--- START OF Input for this task ---

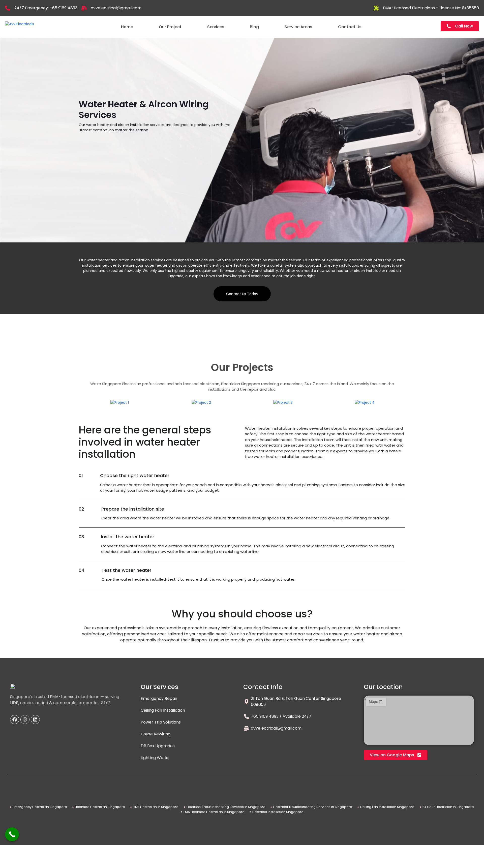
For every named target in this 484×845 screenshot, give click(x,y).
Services (215, 27)
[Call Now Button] (12, 834)
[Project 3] (283, 402)
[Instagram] (24, 719)
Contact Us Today (242, 293)
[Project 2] (201, 402)
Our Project (170, 27)
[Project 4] (365, 402)
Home (127, 27)
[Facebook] (14, 719)
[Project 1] (119, 402)
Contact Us (349, 27)
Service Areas (298, 27)
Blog (254, 27)
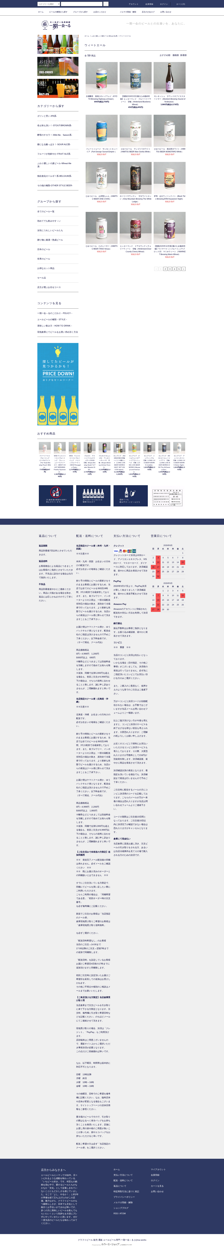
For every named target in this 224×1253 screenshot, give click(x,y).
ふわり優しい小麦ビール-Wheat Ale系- (104, 36)
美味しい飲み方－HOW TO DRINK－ (55, 325)
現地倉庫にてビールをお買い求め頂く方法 (57, 332)
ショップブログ (121, 1208)
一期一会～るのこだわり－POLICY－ (55, 313)
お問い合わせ (165, 12)
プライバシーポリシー (124, 1197)
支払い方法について (123, 1175)
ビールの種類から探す (58, 12)
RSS (116, 1213)
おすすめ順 (165, 55)
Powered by (96, 1245)
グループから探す (80, 12)
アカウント (134, 4)
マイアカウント (158, 1169)
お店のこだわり (99, 12)
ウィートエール (125, 36)
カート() (180, 4)
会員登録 (149, 4)
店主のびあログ (148, 12)
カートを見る (157, 1186)
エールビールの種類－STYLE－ (52, 319)
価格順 (175, 55)
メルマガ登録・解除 (128, 12)
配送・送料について (123, 1180)
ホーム (41, 12)
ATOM (123, 1213)
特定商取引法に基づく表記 (126, 1191)
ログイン (164, 4)
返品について (120, 1186)
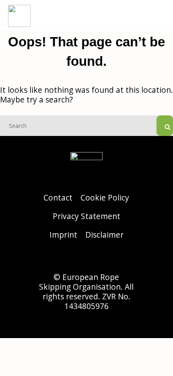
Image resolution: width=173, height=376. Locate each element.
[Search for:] (86, 124)
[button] (159, 16)
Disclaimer (104, 234)
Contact (57, 197)
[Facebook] (86, 258)
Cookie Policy (104, 197)
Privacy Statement (86, 216)
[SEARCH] (165, 125)
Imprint (63, 234)
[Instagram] (64, 258)
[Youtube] (109, 258)
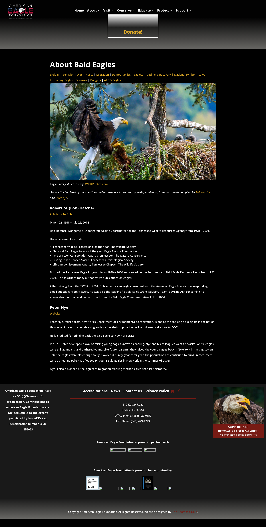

--- END OF Input for this task ---

» Directions for this task: Shift the coordinates by adding 23 to every number in them, and reproduce everything from the line containing "Powered by (96, 1245)" down to the last line, requests included. Leave the pictures out of the answer.

» Task answer:
Powered by (119, 1268)
グループから探す (103, 35)
アカウント (157, 27)
マイアカウント (181, 1192)
お店のこだわり (122, 35)
ウィートエール (148, 59)
カート() (203, 27)
会員登録 (172, 27)
店主のびあログ (171, 35)
カートを見る (180, 1209)
エールビールの種類－STYLE－ (75, 342)
価格順 (198, 78)
メルマガ登録・解除 (151, 35)
配送・送料について (146, 1203)
ホーム (64, 35)
ATOM (146, 1236)
特定商取引法に基づく表記 (149, 1214)
ログイン (187, 27)
返品について (143, 1209)
Image resolution: width=173, height=376. Locate each element.
[Search for:] (109, 147)
[button] (182, 39)
Disclaimer (127, 257)
Contact (80, 220)
[Facebook] (109, 281)
Cookie Policy (127, 220)
Privacy Statement (109, 239)
[SEARCH] (188, 148)
Imprint (86, 257)
[Instagram] (87, 281)
[Youtube] (132, 281)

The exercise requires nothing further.